Set the data down again so that every line matches exactly.

→ **Input for this task**:
------
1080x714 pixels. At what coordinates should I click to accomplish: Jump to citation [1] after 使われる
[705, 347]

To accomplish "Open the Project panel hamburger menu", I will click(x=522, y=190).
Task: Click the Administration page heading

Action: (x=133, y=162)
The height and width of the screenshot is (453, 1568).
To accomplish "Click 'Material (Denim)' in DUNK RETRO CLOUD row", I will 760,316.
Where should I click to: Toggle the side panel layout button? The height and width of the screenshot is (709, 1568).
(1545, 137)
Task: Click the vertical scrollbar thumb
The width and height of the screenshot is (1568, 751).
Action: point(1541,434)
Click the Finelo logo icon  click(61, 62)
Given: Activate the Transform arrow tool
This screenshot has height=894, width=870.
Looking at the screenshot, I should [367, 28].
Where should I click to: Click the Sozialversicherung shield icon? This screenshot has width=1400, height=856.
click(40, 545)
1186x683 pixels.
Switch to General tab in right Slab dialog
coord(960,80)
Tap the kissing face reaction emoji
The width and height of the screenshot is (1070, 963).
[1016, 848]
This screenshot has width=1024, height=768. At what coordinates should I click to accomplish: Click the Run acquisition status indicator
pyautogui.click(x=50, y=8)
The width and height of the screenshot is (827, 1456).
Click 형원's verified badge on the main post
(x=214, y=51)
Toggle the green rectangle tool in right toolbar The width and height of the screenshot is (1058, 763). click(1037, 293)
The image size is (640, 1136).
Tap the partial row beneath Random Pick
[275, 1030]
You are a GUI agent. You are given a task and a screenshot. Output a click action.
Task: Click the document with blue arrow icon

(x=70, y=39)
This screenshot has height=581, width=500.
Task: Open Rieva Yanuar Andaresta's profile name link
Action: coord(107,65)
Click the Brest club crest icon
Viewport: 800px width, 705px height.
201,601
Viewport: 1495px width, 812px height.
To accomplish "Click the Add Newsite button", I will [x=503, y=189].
------
→ **Solution to the problem**:
1080x714 pixels. At what coordinates should I click to accomplish: Jump to citation [1] after 使われる
[705, 347]

To accomplish "Open the Project panel hamburger menu", I will click(x=522, y=190).
Task: Click the Administration page heading

Action: (x=133, y=162)
The height and width of the screenshot is (453, 1568).
To accomplish "Click 'Material (Denim)' in DUNK RETRO CLOUD row", I will 760,316.
Where should I click to: Toggle the side panel layout button? The height and width of the screenshot is (709, 1568).
(1545, 137)
Task: Click the vertical scrollbar thumb
The width and height of the screenshot is (1568, 751).
Action: point(1541,434)
Click the Finelo logo icon  click(61, 62)
Given: Activate the Transform arrow tool
This screenshot has height=894, width=870.
Looking at the screenshot, I should [367, 28].
Where should I click to: Click the Sozialversicherung shield icon? This screenshot has width=1400, height=856.
click(40, 545)
1186x683 pixels.
Switch to General tab in right Slab dialog
coord(960,80)
Tap the kissing face reaction emoji
The width and height of the screenshot is (1070, 963).
[1016, 848]
This screenshot has width=1024, height=768. At what coordinates should I click to accomplish: Click the Run acquisition status indicator
pyautogui.click(x=50, y=8)
The width and height of the screenshot is (827, 1456).
Click 형원's verified badge on the main post
(x=214, y=51)
Toggle the green rectangle tool in right toolbar The width and height of the screenshot is (1058, 763). click(1037, 293)
The image size is (640, 1136).
Tap the partial row beneath Random Pick
[275, 1030]
You are a GUI agent. You are given a task and a screenshot. Output a click action.
Task: Click the document with blue arrow icon

(x=70, y=39)
This screenshot has height=581, width=500.
Task: Open Rieva Yanuar Andaresta's profile name link
Action: coord(107,65)
Click the Brest club crest icon
Viewport: 800px width, 705px height.
201,601
Viewport: 1495px width, 812px height.
To accomplish "Click the Add Newsite button", I will [x=503, y=189].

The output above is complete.